## GOAL
Reproduce the rows below word for word, from the first to the last.

Stored entries
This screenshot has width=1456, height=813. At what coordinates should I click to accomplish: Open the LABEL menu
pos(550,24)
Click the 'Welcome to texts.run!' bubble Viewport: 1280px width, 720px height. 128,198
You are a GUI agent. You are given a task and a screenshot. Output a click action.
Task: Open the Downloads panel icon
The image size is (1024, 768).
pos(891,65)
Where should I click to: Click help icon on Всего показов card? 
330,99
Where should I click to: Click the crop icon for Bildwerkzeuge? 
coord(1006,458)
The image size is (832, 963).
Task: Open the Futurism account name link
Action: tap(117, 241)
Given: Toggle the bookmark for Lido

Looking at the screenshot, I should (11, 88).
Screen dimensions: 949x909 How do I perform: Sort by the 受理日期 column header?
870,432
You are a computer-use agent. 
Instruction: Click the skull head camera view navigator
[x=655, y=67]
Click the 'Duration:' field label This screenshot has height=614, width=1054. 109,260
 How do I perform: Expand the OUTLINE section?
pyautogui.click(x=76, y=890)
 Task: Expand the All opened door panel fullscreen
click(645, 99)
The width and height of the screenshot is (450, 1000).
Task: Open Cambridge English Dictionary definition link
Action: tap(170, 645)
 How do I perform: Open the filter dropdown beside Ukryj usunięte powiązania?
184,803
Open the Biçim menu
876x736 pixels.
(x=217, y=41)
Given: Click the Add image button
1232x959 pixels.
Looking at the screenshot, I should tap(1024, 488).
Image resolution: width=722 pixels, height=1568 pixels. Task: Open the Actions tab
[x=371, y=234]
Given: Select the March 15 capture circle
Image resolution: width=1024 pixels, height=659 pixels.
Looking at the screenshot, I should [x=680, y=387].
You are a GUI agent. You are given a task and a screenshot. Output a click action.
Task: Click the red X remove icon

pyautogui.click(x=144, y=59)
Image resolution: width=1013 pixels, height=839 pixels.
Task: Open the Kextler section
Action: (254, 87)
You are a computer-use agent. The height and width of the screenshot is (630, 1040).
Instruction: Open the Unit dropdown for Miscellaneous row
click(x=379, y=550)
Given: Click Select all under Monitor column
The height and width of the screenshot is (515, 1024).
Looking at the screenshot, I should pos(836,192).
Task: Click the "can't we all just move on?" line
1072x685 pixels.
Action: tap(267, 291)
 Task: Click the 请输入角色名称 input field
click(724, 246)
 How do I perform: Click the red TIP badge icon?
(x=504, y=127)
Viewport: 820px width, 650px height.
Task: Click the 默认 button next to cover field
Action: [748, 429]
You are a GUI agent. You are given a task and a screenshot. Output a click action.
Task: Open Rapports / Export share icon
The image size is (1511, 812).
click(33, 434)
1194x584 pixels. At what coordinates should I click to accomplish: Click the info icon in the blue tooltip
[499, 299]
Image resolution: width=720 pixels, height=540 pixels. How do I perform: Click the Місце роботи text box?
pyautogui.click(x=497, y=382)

## EXERCISE RESULT
This screenshot has width=1456, height=813. At what coordinates should I click to accomplish: Open the LABEL menu
pos(550,24)
Click the 'Welcome to texts.run!' bubble Viewport: 1280px width, 720px height. 128,198
You are a GUI agent. You are given a task and a screenshot. Output a click action.
Task: Open the Downloads panel icon
The image size is (1024, 768).
pos(891,65)
Where should I click to: Click help icon on Всего показов card? 
330,99
Where should I click to: Click the crop icon for Bildwerkzeuge? 
coord(1006,458)
The image size is (832, 963).
Task: Open the Futurism account name link
Action: tap(117, 241)
Given: Toggle the bookmark for Lido

Looking at the screenshot, I should (11, 88).
Screen dimensions: 949x909 How do I perform: Sort by the 受理日期 column header?
870,432
You are a computer-use agent. 
Instruction: Click the skull head camera view navigator
[x=655, y=67]
Click the 'Duration:' field label This screenshot has height=614, width=1054. 109,260
 How do I perform: Expand the OUTLINE section?
pyautogui.click(x=76, y=890)
 Task: Expand the All opened door panel fullscreen
click(645, 99)
The width and height of the screenshot is (450, 1000).
Task: Open Cambridge English Dictionary definition link
Action: tap(170, 645)
 How do I perform: Open the filter dropdown beside Ukryj usunięte powiązania?
184,803
Open the Biçim menu
876x736 pixels.
(x=217, y=41)
Given: Click the Add image button
1232x959 pixels.
Looking at the screenshot, I should tap(1024, 488).
Image resolution: width=722 pixels, height=1568 pixels. Task: Open the Actions tab
[x=371, y=234]
Given: Select the March 15 capture circle
Image resolution: width=1024 pixels, height=659 pixels.
Looking at the screenshot, I should [x=680, y=387].
You are a GUI agent. You are given a task and a screenshot. Output a click action.
Task: Click the red X remove icon

pyautogui.click(x=144, y=59)
Image resolution: width=1013 pixels, height=839 pixels.
Task: Open the Kextler section
Action: (254, 87)
You are a computer-use agent. The height and width of the screenshot is (630, 1040).
Instruction: Open the Unit dropdown for Miscellaneous row
click(x=379, y=550)
Given: Click Select all under Monitor column
The height and width of the screenshot is (515, 1024).
Looking at the screenshot, I should pos(836,192).
Task: Click the "can't we all just move on?" line
1072x685 pixels.
Action: tap(267, 291)
 Task: Click the 请输入角色名称 input field
click(724, 246)
 How do I perform: Click the red TIP badge icon?
(x=504, y=127)
Viewport: 820px width, 650px height.
Task: Click the 默认 button next to cover field
Action: [748, 429]
You are a GUI agent. You are given a task and a screenshot. Output a click action.
Task: Open Rapports / Export share icon
The image size is (1511, 812).
click(33, 434)
1194x584 pixels. At what coordinates should I click to accomplish: Click the info icon in the blue tooltip
[499, 299]
Image resolution: width=720 pixels, height=540 pixels. How do I perform: Click the Місце роботи text box?
pyautogui.click(x=497, y=382)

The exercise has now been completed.